If you had to choose the one activity that the organization most needs you for and that you as an individual most enjoy doing — what would it be?
Might that intersection be your “truly important work” ?
What do you think?
Thanks so much for being here. I’m excited to get to work together this weeks.
Katie, I admire your bold goals!
If you achieve these goals, how do you benefit? In other words, what’s in it for you?
It’s great that you have access to 85 churches. What do you think is the self-interest of these leaders to join CPA?
Regarding leadership, do any of the faith leaders have the potential to become partners in this endeavor? Other members of the congregations? What skillset or expertise should the members of the steering committee have? Can you think of others who can be partners or thought-leaders?
Have you considered breaking down the plan of action a little more so that it accounts for all the tasks required to do every step? Perhaps this can help allocate time to ensure that tasks get done.
I look forward to hearing how it goes!
Kate, Impressive and ambitious timeline, although it sounds like you already have a good start on things – a funder lined up and ready to roll, for instance! I think we are all feeling that our biggest obstacle is time. With that refrain being the key obstacle that everyone is feeling (or at least is a factor in everyone’s post I’ve read), I wonder if there is any possibility of seeing if your funder could be persuaded that funding is needed in order to get to launch-ready mode.

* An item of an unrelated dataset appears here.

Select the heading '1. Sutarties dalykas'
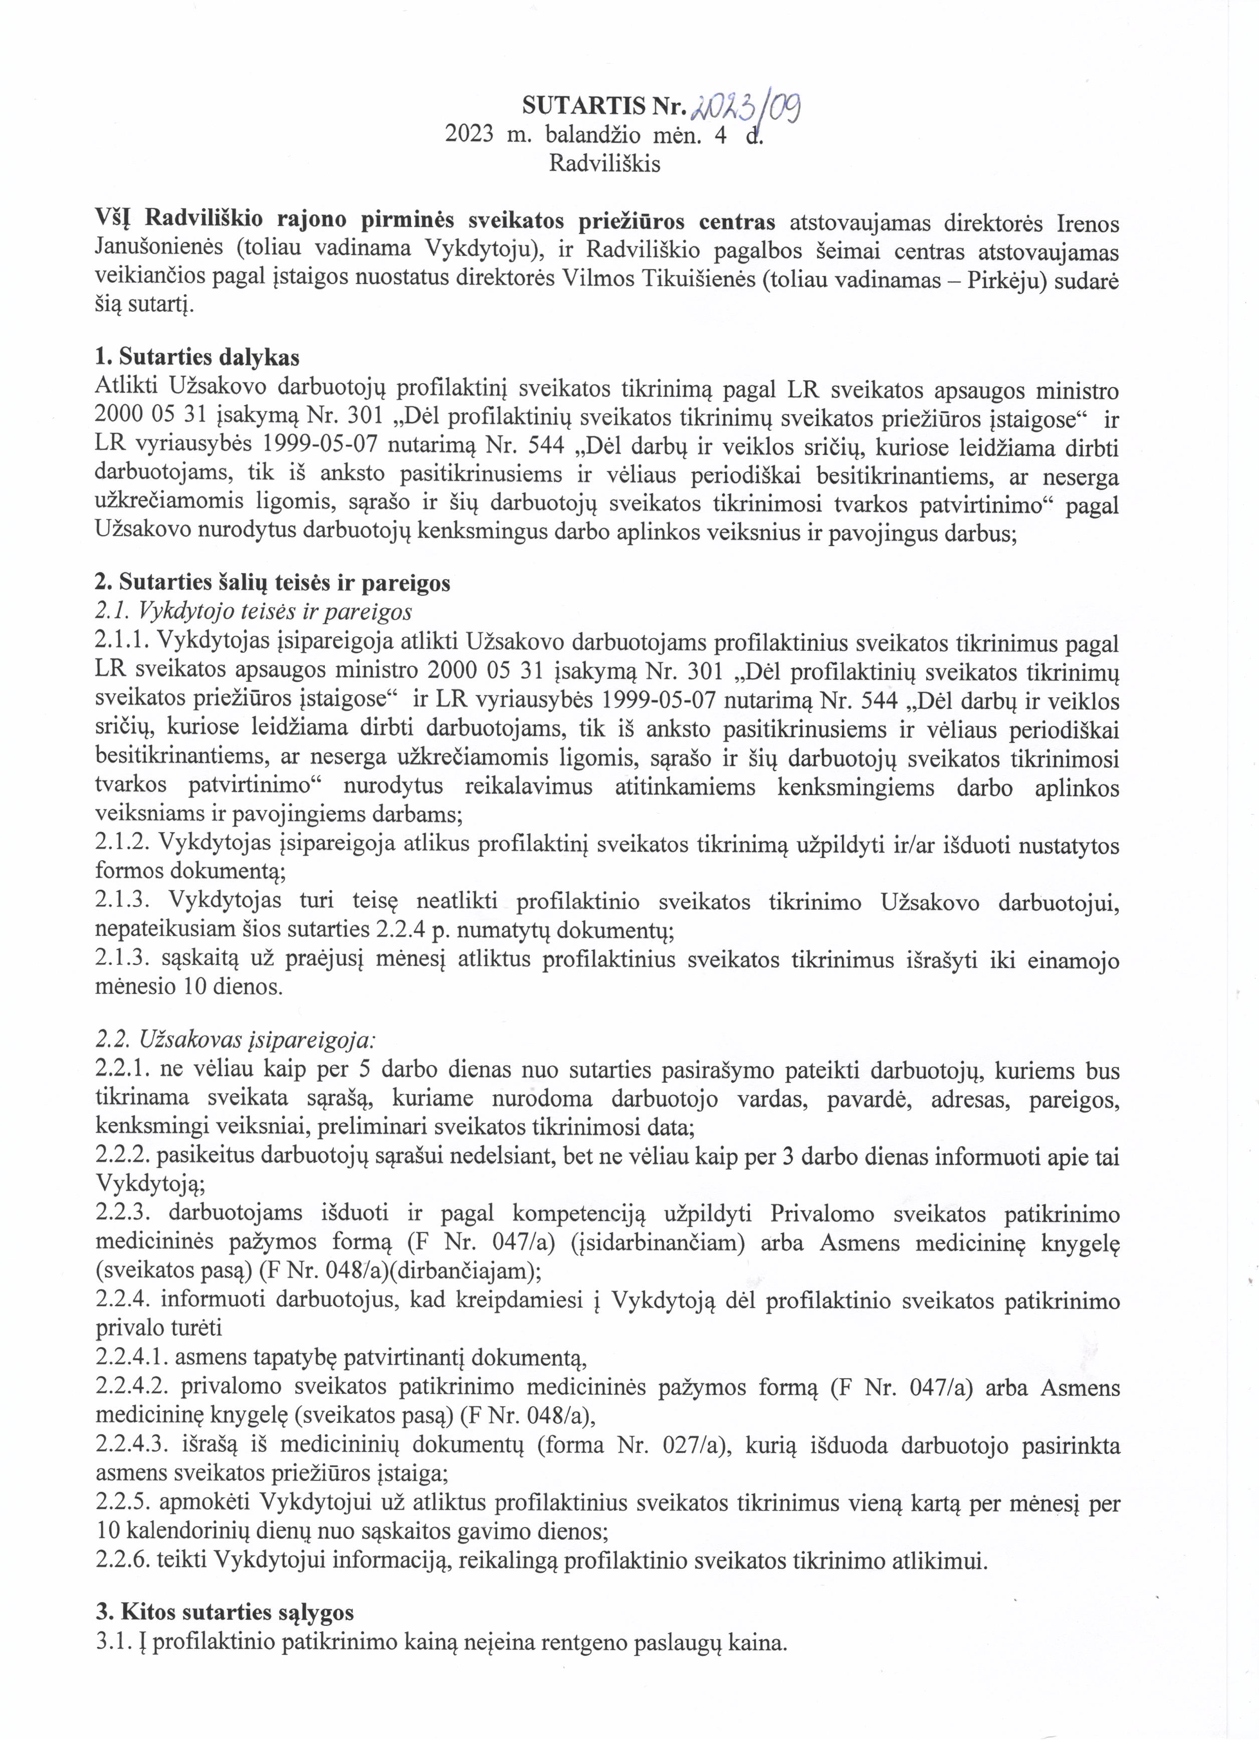pos(197,357)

It sounds like you and your organization are well-suited to build a CPA organization in Lancaster.
You ask, “Is Lancaster ready for a CPA?” What uncertainty is driving that question?
Really enjoyed reading your post, Kate. Most particularly since I miss being part of the Mennonite world and know the Lancaster context decently from visiting EMU friends there.
It sounds to me like your time constraint could be addressed in large measure through the funding for your pilot being use to hire a part or full time CPA organizer whose sole responsibility is having those 1 on 1s, convening, and building out that plan. Is that the intention? Or are you hoping to be able to tack it onto other existing positions? One of my first thoughts was how if as a young organizer I’d been given a terrain as dense in relationships as Lancaster and such a clear mission it would have been a really fun first organizing challenge to sink my teeth into, particularly with your mentorship. (As a side note, do you happen to know Heike Martin? I feel like she would be all over this concept/work.)
You didn’t mention a personal goal. What’s your self-interest in getting this off the ground right now? How do you hope it will help you in your inner work and personal development? What are you reading/listening to that’s inspiring you these days?
I’m so impressed with your work, Kate. There is so much I want to lear about what you are already doing.
The one thing it feels to me that is left out is you. By that I mean how will you take care of yourself? How will you find that sabbath time amidst all this new work, that allows you to flourish, and grow, and be renewed? There is much doing to do. How will you stop? What will you let go of to allow space for this new work?